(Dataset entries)
============
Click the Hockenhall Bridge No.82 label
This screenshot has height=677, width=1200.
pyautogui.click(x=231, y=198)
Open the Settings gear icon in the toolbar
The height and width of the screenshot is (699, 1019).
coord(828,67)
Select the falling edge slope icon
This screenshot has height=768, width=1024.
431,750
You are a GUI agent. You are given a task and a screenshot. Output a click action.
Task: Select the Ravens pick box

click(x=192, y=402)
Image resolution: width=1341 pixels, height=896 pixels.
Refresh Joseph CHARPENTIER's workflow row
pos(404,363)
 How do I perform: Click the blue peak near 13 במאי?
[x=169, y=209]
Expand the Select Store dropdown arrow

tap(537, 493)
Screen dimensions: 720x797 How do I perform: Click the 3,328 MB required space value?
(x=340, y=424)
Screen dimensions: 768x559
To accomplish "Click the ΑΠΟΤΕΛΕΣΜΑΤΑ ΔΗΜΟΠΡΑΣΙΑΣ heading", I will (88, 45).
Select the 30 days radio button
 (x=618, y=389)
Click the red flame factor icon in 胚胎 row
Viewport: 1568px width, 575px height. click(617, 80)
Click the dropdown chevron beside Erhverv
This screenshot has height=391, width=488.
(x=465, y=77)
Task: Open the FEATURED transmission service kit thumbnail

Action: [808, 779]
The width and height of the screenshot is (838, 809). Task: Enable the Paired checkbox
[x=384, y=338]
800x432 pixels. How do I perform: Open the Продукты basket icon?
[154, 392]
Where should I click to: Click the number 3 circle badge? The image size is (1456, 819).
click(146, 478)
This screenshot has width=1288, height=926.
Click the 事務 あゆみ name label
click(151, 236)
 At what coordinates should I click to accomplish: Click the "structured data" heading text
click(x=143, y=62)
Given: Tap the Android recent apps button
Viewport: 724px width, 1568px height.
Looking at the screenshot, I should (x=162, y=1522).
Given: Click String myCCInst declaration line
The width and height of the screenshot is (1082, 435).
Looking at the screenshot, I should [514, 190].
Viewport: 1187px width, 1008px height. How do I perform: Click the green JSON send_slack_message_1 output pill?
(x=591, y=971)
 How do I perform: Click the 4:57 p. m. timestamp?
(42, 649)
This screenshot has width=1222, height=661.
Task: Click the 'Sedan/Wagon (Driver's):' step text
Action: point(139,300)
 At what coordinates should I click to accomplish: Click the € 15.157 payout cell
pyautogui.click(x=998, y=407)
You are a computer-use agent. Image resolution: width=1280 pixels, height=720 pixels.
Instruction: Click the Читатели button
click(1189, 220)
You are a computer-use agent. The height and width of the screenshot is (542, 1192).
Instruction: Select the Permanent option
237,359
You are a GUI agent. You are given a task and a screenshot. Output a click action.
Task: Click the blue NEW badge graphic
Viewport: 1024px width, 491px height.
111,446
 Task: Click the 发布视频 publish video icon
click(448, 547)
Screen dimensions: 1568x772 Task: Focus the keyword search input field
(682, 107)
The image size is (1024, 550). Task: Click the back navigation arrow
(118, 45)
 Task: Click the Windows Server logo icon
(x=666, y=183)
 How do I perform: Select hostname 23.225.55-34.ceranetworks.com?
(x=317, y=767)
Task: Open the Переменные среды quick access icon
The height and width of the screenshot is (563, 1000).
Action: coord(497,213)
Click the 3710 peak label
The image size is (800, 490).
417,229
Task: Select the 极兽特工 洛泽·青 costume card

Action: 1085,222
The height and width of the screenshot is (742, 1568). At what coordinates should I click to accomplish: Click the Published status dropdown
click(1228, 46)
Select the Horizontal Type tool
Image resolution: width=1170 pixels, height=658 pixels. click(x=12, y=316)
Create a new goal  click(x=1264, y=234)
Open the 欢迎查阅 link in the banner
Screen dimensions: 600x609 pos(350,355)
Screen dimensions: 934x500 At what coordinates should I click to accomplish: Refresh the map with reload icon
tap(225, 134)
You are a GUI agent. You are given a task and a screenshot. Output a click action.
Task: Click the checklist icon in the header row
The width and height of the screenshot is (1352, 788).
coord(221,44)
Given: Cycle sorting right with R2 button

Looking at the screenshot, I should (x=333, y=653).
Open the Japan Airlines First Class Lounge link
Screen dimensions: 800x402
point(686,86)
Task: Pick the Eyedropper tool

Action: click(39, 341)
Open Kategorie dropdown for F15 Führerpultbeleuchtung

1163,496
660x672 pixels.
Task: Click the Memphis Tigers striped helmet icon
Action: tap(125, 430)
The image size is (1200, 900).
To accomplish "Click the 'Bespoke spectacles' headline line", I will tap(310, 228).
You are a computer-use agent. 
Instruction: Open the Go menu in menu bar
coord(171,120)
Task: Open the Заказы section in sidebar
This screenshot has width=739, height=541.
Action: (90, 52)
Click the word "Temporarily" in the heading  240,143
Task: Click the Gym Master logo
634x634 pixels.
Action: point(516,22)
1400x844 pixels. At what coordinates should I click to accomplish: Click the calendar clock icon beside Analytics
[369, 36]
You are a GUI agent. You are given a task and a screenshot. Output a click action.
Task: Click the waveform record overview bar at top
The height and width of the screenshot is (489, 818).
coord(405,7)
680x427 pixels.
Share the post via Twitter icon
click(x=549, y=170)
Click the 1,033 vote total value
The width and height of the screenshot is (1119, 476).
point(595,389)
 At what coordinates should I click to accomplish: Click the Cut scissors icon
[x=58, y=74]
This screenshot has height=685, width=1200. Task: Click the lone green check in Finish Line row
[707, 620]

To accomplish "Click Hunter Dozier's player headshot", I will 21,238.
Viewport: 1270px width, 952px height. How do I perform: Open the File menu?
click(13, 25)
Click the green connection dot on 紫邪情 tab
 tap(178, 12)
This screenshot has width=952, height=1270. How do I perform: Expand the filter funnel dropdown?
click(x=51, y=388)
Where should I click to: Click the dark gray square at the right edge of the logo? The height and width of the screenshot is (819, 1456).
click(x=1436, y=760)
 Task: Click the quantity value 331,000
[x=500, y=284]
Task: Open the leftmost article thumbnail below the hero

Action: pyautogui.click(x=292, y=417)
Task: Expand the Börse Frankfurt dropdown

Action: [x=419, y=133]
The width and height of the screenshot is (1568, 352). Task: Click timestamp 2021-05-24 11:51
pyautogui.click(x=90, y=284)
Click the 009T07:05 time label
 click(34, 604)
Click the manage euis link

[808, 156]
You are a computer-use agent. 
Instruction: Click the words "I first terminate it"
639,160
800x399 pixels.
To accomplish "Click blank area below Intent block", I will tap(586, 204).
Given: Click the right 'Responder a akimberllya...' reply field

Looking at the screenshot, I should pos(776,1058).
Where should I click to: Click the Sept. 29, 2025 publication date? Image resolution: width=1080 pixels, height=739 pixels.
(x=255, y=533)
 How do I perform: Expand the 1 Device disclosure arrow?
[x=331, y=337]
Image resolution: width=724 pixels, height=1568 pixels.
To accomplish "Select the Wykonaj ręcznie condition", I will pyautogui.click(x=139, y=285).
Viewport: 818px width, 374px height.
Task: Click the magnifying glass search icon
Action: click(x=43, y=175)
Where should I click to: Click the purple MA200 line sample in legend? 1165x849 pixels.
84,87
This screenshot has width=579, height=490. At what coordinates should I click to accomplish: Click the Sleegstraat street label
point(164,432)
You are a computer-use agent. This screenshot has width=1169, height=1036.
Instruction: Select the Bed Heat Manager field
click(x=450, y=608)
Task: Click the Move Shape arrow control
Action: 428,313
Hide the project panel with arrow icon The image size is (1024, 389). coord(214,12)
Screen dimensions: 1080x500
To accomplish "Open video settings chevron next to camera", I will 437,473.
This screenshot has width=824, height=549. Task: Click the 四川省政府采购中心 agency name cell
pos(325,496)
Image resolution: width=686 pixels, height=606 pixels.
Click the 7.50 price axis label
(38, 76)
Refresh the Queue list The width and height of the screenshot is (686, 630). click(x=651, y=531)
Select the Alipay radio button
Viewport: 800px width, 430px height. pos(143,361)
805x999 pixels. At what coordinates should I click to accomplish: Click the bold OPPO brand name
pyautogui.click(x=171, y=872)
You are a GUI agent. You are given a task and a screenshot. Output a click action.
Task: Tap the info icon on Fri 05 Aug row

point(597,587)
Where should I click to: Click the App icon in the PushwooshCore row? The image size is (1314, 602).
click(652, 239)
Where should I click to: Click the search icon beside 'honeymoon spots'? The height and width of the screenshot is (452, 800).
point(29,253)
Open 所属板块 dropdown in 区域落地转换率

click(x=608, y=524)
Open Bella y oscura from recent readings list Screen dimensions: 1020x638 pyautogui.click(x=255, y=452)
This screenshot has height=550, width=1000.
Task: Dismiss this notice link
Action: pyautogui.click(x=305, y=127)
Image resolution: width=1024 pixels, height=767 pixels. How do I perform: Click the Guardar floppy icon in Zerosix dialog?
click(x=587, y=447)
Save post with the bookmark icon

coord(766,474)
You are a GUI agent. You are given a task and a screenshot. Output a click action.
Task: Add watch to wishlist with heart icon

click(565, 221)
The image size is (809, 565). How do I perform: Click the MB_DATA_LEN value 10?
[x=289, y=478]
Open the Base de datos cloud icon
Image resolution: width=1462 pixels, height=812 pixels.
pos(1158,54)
============
### [WORK ITEM]
What you give back must be the stretch above, starting at the line with "Task: Open the Заказы section in sidebar" and ending at the line with "680x427 pixels.", copied exactly.

### [TASK SOLUTION]
Task: Open the Заказы section in sidebar
This screenshot has width=739, height=541.
Action: (90, 52)
Click the word "Temporarily" in the heading  240,143
Task: Click the Gym Master logo
634x634 pixels.
Action: point(516,22)
1400x844 pixels. At what coordinates should I click to accomplish: Click the calendar clock icon beside Analytics
[369, 36]
You are a GUI agent. You are given a task and a screenshot. Output a click action.
Task: Click the waveform record overview bar at top
The height and width of the screenshot is (489, 818).
coord(405,7)
680x427 pixels.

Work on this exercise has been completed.